Historical. Though not always on the same grounds as the state library, most such libraries are situated at the capitol, and have similar characteristics. They ought surely to have dignity and nobility of style, as they have in subject. They are entirely reference libraries, and should have preponderant accommodations for students and investigators, but in proportion to their size they have needs as to storage of books and for readers, very like those of other reference libraries. So far as they include antiquities, they need museum rooms and corridors in their buildings, usually assembly and lecture rooms, and always large fireproof safe rooms or vaults.

See full floor plans of the Wisconsin State Historical Society Building.—Adams.[38]

Genealogical and Antiquarian.
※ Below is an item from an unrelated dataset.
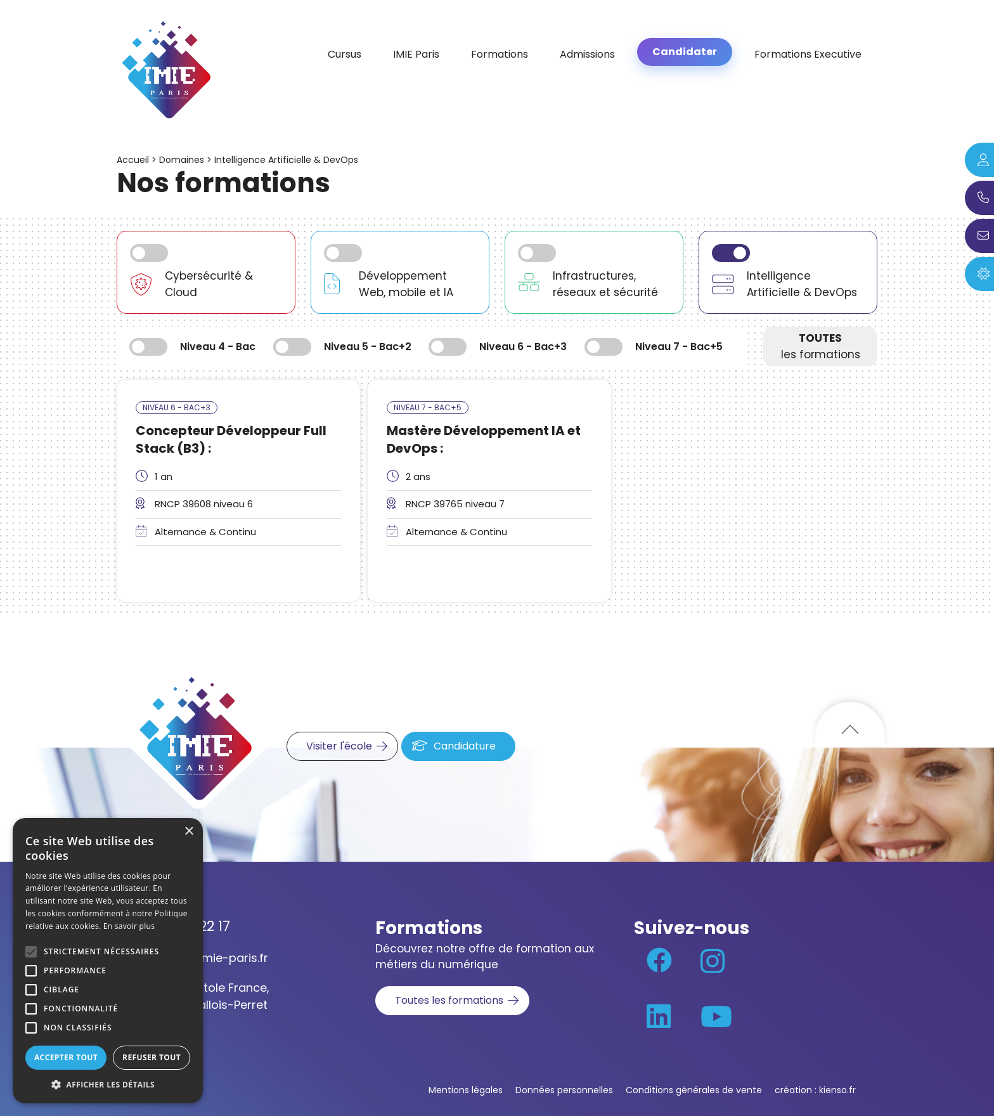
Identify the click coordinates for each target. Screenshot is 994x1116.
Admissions (587, 54)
So far as libraries are called distinctly antiquarian rather than historical, the museum function increases. Antiquities, even strictly literary, require different treatment from books. Glass doors for larger wall cases, glass cases for manuscripts and incunabula, merit wider corridors and rooms of different proportions, with different lighting. There must be more screens and free wall room for maps, engravings and pictures. There must be different service and supervision.

Genealogy has become such a favorite fad, and has so many societies which foster it, that separate space, perhaps separate buildings, will have to be provided for it. The features of such buildings, however, need have no marked distinction from historical and antiquarian libraries.